Perché queste architetture non esistevano prima? La progettazione assistita da computer le ha rese possibili. Ottimizzare l’angolo di bancata, le posizioni dei perni dell’albero motore, l’ordine di accensione e le caratteristiche di equilibrio su geometrie così complesse sarebbe stato praticamente impossibile senza la potenza di calcolo disponibile a partire dagli anni Novanta. Il solo albero motore di un W12 è un incubo per qualsiasi fresatore — il tipo di componente che ha senso solo quando un computer ha verificato ogni tolleranza.

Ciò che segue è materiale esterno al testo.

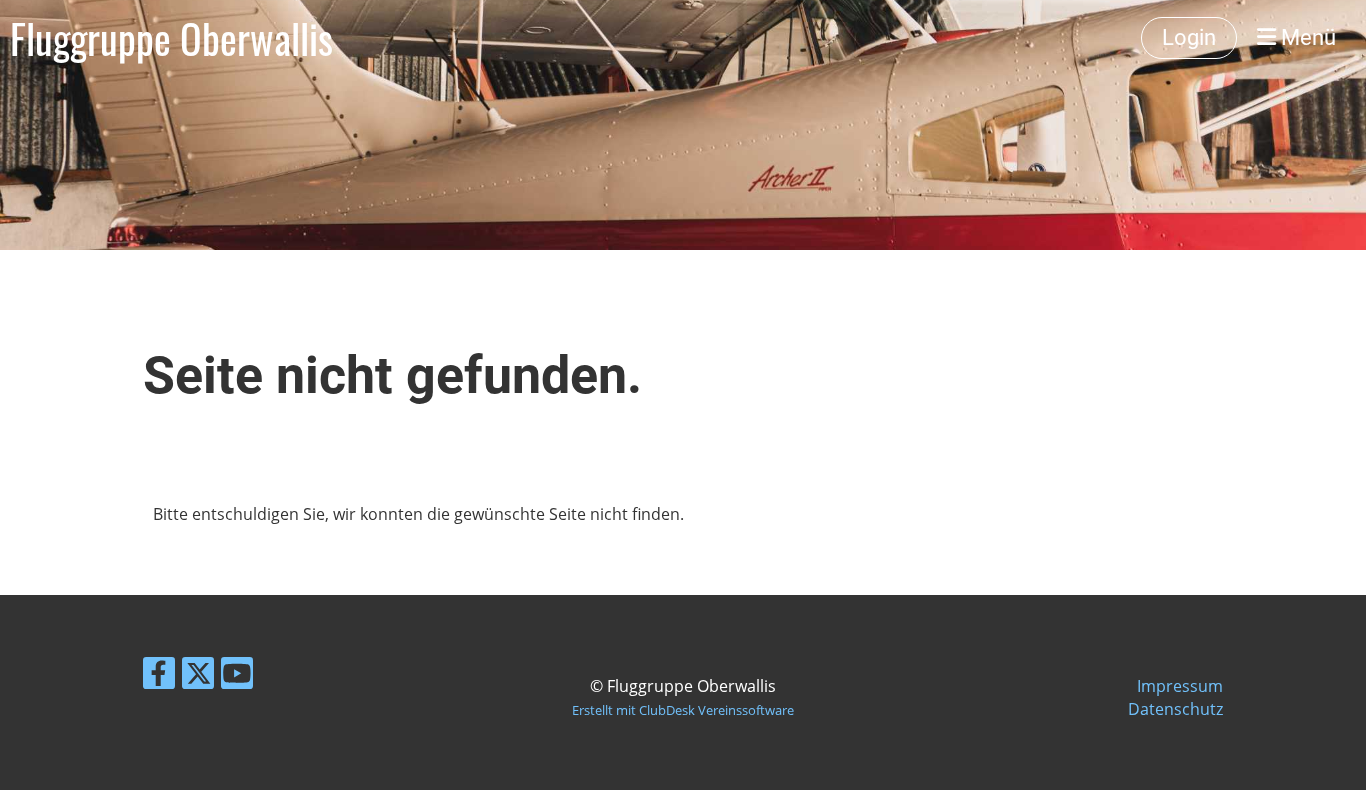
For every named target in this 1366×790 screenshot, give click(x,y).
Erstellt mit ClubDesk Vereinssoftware (683, 710)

Cosa Conta Davvero nella Progettazione Reale dei Motori

Se c’è un’unica conclusione da trarre da tutto ciò, è che l’equilibrio teorico è raramente il fattore decisivo quando un ingegnere sceglie un’architettura di motore. Le vere priorità sono:

  • Ingombro — entra nel vano motore?
  • Peso e densità di potenza — qual è il rapporto migliore per l’applicazione?
  • Costo di produzione — può condividere componenti con altri modelli della gamma?
  • Modularità — sempre più spesso i costruttori sviluppano intere famiglie di motori da un’architettura comune di pistone e alesaggio, dai motori a tre cilindri per vetture economiche fino ai dodici cilindri per le ammiraglia

L’attuale gamma di motori Mercedes-Benz è un esempio da manuale dell’approccio modulare: un’architettura condivisa supporta motori con potenze e numero di cilindri molto diversi tra loro.

Four engine layout diagrams showing flat boxer, radial, inline, and V-engine configurations
Quattro diverse architetture di motore:
Motore Piatto (Boxer)
(In alto): I cilindri sono disposti orizzontalmente e puntano in direzioni opposte in una configurazione a 180 gradi. Marchi come Porsche e Subaru utilizzano comunemente questa soluzione per un baricentro più basso.
Motore Radiale (In basso): I cilindri sono disposti in cerchio attorno a un albero motore centrale, ricordando una stella. Venivano tradizionalmente utilizzati sugli aerei a elica classici.
Motore in Linea (A sinistra): I cilindri sono disposti uno dopo l’altro in una singola fila rettilinea. È il design più comune nelle automobili di uso quotidiano.
Motore a V (A destra): I cilindri sono suddivisi in due file inclinate l’una verso l’altra, formando una “V”. Questa configurazione consente un numero maggiore di cilindri (come V6 o V8) in uno spazio molto più contenuto.

E per quanto riguarda le vibrazioni — vale la pena ricordare che equilibrio teorico ed equilibrio reale sono due cose molto diverse. Anche un sei cilindri in linea perfettamente equilibrato vibrerà se il suo gruppo albero motore non è bilanciato correttamente o se i suoi pistoni e le sue bielle variano sensibilmente in peso. Le tolleranze di produzione reali e la deformazione dei componenti sotto carico fanno sì che nessun motore sia mai in pratica altrettanto fluido come le equazioni suggerirebbero. Ecco perché la progettazione dei supporti motore — il modo in cui il gruppo propulsore viene isolato dal resto dell’automobile — è importante quanto la configurazione stessa. A volte anche di più.